Figure 1. R2D2 and Loqs are required for silencing triggered by dsRNA from endogenous or exogenous sources.

(a) Silencing of the bcd gene triggered by injection of dsRNA into embryos, as assessed by RT-qPCR analysis of bcd mRNA. RNA was extracted 1.5 h post-injection, and buffer injected embryos were used as controls. The graph displays the mean and standard deviation (n=3). (b) Silencing of the white gene triggered by the GMR-wIR transgene (detail in the figure), as assessed by eye color. (c) Detection of GMR-wIR-derived siRNA by Northern blotting of small RNA fractions from heads. 2S rRNA blotting was used as a loading control. (d) Size distribution and normalized number of sequenced RNAs derived from GMR-wIR. (e) Sequence logo plots of 21-nt sense (+) and antisense (−) RNAs sequenced from GMR-wIR. The height of symbols within the stack indicates the relative frequency of each nucleotide at that position in all GMR-wIR RNAs.
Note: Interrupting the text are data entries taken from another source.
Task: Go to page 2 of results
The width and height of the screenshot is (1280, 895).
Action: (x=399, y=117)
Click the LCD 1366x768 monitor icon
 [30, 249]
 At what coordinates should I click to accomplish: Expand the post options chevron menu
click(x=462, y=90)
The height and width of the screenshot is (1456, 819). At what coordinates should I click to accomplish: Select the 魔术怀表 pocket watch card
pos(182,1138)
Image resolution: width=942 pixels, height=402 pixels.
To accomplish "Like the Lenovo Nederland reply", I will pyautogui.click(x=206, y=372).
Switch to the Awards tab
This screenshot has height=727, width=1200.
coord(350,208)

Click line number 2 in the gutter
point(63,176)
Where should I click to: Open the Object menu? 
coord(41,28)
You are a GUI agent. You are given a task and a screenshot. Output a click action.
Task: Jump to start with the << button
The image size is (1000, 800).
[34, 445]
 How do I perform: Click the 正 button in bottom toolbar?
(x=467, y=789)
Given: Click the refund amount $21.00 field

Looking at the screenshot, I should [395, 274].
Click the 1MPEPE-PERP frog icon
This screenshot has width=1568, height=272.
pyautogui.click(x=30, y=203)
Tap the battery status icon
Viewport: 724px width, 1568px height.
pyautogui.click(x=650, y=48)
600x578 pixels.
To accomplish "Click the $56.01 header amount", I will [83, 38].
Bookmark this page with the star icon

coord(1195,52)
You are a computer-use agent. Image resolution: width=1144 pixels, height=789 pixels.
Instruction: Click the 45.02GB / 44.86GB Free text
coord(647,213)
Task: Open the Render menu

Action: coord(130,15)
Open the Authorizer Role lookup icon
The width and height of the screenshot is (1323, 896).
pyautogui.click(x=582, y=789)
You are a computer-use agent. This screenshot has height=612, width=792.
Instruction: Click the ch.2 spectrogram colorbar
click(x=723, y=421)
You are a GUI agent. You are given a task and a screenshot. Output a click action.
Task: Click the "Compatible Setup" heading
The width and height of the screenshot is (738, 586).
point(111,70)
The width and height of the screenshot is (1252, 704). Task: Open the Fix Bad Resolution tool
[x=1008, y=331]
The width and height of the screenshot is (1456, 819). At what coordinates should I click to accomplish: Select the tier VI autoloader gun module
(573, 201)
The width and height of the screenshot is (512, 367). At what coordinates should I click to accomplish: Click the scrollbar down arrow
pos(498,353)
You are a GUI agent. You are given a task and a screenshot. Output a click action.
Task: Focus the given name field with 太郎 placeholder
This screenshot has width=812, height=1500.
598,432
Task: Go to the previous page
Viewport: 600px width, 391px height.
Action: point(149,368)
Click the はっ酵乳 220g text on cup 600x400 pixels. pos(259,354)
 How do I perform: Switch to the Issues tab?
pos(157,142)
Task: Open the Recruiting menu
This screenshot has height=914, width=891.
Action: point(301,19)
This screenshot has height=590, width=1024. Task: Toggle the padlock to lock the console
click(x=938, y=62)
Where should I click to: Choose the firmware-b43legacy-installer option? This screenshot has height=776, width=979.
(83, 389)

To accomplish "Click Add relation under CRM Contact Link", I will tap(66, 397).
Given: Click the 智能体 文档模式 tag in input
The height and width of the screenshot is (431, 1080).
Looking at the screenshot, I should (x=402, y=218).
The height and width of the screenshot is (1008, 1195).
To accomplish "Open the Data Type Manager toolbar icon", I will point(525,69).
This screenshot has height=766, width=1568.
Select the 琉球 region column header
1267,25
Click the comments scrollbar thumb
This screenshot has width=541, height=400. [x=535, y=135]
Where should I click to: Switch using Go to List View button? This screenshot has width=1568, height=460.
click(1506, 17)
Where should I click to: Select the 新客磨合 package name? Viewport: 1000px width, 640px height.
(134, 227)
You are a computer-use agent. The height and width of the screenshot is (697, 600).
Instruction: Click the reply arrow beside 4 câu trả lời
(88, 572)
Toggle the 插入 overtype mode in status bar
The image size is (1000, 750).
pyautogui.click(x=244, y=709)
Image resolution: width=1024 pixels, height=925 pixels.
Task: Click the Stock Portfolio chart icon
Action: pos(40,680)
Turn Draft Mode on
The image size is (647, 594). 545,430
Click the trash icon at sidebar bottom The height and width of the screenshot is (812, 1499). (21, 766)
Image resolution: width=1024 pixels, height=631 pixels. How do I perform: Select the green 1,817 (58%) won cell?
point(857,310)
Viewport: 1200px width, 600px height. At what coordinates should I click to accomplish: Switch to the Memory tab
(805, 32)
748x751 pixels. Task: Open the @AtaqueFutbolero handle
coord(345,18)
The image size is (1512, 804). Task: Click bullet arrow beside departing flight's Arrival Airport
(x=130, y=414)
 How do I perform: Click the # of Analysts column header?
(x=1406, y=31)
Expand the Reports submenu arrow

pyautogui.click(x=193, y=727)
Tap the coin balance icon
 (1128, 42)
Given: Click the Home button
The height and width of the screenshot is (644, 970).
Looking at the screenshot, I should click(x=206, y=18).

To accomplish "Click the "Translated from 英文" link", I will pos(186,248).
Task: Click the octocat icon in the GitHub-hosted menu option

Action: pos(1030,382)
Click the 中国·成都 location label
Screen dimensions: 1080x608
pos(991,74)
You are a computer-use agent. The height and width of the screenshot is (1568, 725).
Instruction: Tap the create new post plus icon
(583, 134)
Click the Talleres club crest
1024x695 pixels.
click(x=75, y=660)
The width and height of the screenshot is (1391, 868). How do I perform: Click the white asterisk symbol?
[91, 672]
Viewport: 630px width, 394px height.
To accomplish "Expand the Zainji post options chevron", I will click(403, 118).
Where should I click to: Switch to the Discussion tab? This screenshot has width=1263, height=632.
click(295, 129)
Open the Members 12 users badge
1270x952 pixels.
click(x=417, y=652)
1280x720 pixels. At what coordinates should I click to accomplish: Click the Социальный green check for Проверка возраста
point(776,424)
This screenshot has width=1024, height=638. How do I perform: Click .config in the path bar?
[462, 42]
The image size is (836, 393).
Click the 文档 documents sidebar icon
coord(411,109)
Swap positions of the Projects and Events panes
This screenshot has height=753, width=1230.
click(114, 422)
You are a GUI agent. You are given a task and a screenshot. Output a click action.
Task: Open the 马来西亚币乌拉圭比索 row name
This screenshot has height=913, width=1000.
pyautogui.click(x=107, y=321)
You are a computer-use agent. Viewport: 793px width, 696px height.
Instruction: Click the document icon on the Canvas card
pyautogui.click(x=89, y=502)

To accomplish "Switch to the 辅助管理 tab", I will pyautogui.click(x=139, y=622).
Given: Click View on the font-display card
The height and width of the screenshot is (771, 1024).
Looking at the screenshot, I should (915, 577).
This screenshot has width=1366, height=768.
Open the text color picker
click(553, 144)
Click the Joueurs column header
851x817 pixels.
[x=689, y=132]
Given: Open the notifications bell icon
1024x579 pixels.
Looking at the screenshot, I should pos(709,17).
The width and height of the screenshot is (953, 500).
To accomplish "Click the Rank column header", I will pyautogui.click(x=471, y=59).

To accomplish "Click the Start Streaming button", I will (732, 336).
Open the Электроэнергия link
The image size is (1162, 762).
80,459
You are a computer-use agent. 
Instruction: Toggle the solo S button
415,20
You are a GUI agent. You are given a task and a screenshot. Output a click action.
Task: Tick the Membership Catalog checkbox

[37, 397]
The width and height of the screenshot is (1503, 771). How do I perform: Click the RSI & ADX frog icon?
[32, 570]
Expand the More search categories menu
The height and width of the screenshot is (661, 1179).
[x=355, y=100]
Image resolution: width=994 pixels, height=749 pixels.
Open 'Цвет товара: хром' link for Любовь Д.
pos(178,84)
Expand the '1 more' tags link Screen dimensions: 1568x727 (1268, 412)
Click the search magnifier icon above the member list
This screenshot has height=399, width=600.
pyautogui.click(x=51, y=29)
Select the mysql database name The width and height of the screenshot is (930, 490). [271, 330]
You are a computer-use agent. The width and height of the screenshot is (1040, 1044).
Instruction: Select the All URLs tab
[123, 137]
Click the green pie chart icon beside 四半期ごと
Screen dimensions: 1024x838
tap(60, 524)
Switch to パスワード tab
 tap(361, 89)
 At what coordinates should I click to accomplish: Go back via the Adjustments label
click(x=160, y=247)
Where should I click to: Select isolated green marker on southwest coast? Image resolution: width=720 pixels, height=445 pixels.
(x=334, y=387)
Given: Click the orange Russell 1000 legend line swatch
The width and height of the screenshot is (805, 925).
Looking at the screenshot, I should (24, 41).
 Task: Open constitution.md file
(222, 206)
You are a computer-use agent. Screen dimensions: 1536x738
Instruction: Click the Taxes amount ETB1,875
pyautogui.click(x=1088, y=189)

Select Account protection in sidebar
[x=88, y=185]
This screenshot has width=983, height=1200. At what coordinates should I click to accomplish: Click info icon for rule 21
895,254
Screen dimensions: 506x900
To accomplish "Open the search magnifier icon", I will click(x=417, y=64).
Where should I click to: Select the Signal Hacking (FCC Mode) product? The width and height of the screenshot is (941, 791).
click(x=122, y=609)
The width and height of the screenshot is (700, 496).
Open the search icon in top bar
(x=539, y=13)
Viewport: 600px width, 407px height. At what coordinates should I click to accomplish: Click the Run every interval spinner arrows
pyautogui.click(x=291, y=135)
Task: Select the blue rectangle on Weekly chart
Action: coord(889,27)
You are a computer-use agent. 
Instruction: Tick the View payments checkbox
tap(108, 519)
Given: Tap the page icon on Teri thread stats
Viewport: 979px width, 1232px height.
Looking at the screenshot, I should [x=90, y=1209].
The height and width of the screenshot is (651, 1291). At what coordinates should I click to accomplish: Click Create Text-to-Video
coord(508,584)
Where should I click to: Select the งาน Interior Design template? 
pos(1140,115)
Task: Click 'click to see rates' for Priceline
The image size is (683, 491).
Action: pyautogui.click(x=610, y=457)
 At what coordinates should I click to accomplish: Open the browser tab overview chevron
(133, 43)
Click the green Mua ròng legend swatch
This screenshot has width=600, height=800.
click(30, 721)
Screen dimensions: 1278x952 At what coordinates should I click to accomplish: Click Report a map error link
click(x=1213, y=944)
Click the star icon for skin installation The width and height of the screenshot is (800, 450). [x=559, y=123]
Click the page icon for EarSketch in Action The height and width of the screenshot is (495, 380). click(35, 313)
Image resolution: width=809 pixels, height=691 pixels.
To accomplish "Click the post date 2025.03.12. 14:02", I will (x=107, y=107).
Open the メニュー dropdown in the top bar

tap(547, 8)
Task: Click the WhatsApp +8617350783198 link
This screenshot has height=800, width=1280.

The RNAs are oriented such that the 5′ end is to the left. (f) Small RNA density along the region of the white gene that matches GMR-wIR, as provided by the UCSC Genome Browser. Note the different scales used for plotting the small RNA density in wildtype, R2D2 and loqs mutants to allow for comparison of the relative cover-age. The density of sense (+) and antisense (−) small RNAs, and the 5′ and 3′ ends of the two strands are shown.